At our most recent networking events, we had the opportunity to learn more about financing renovation projects with bank financing. Tyler Mcfarland from First National Bank was our guest speaker and he was able to provide a lot of valuable insight on how to streamline this process and maximize returns.
A Line of Commitment (also known as a Construction Line) can be a powerful solution. This all-in-one financing option is designed to fund both the purchase and construction phases under one loan, providing significant advantages that can help maximize the deal’s value and support the growth of your business.
Key Benefits of a Line of Commitment
- Simplified Closing: With a single set of closing costs, you’ll save on fees and reduce the time needed to secure financing.
- Permanently Financed: The Line of Commitment provides long-term financing, removing the need to re-apply for loans after construction.
- Favorable Terms: These lines often come with terms that benefit the borrower, helping the deal’s financial performance.
- Strengthening Your Relationship with the Bank: Building history with your lender can support future projects, giving your business credibility.
- Construction Management and Consulting: Banks and third-party construction managers offer valuable oversight, adding reassurance around valuations, income projections, and budget expectations.
The Process in a Nutshell
Here’s a simplified look at the typical steps involved in securing a Line of Commitment:
- Submit Initial Documents: The bank will need key paperwork—such as the purchase and sale agreement, project budget, cash flow projections, and city approvals.
- Bank-Ordered Due Diligence: Appraisals, title updates, environmental screening, and other necessary reports are ordered.
- Funding Structure: The bank will finance 75-80% of the purchase at closing, then cover up to 100% of the approved improvements.

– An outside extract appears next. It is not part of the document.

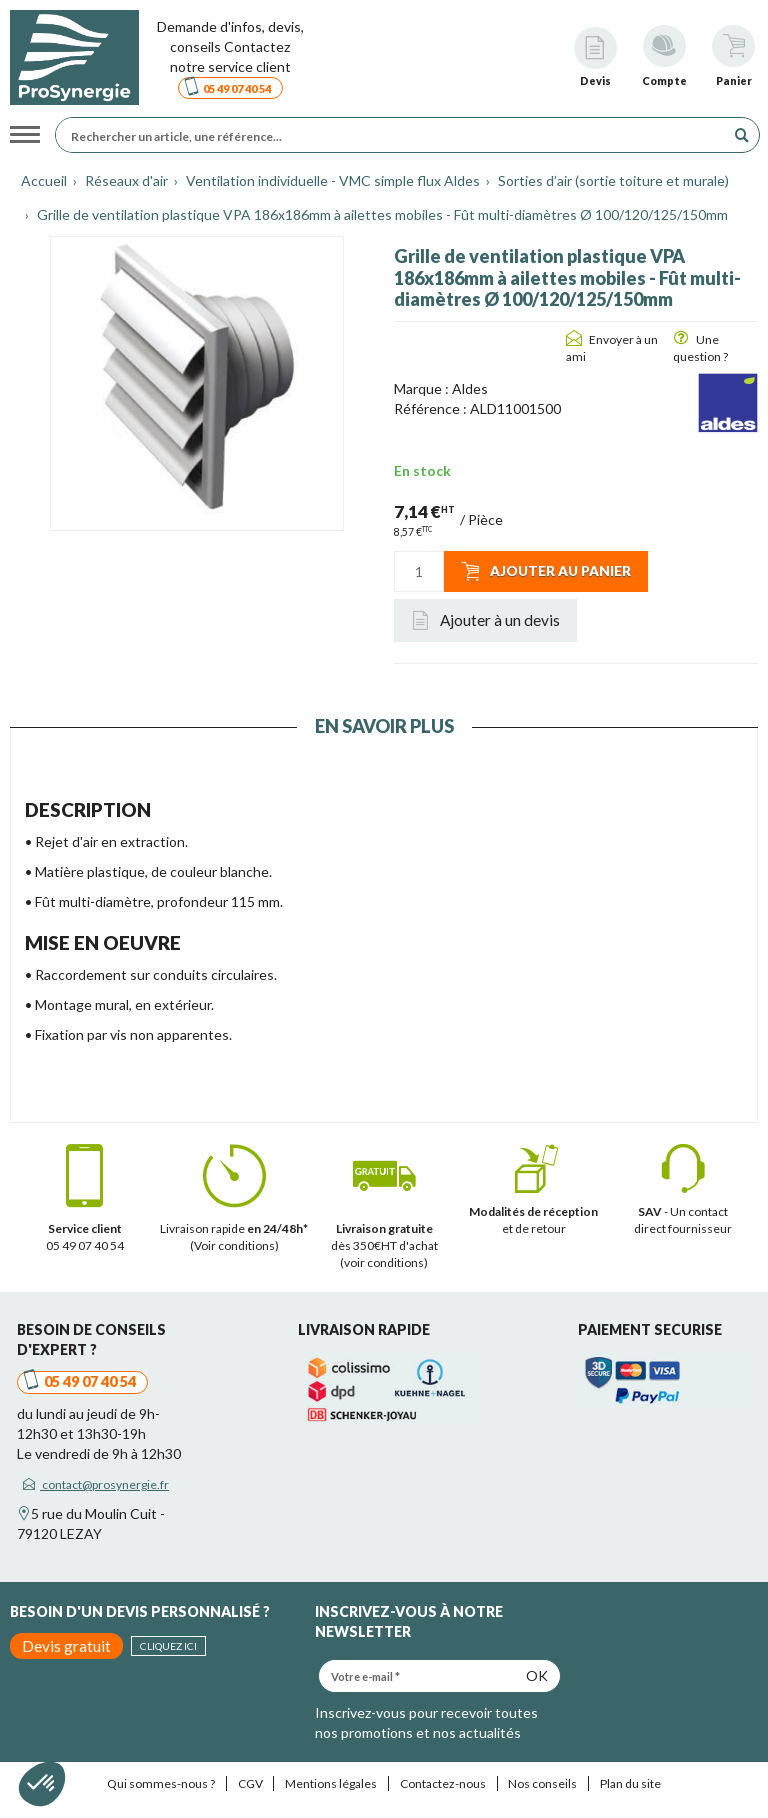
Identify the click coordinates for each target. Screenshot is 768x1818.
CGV (250, 1783)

Presenting your Deal to the Bank
To secure favorable terms, it’s essential to demonstrate the strength of your deal:
- Collateral: The property serves as collateral and it must be backed by a sufficient loan-to-value ratio (LTV). It is important to clearly communicate cap rates, comparable properties, budget, and sketches or plans if available.
- Cash Injection: Borrowers typically need to have a 10% cash investment, showing personal commitment to the deal. Document all contributions, including soft costs, to show your financial stake in the project.
- Cash Flow: Banks evaluate both individual project cash flow and overall cash flow of your portfolio. Base income projections on reliable sources, such as previous tax returns, market comps, and HUD data. Anticipate vacancy and capital expenditures as part of cash flow projections. Strengthen the case by including the financial health of your entire portfolio.
- Experience: Prior experience with similar projects can strengthen the borrower’s case. Share narratives on your business history and experience with similar projects, which can reassure lenders of your familiarity with the project type. Including a resume can be helpful.
- Construction Management: Quality general contractors, designs, and city approvals will also all play into bank considerations.
In short, a Line of Commitment is more than just financing—it’s a strategy that offers simplicity, long-term financial support, and credibility. By showcasing the strengths of your deal and business, you can work effectively with the bank and set your project up for success.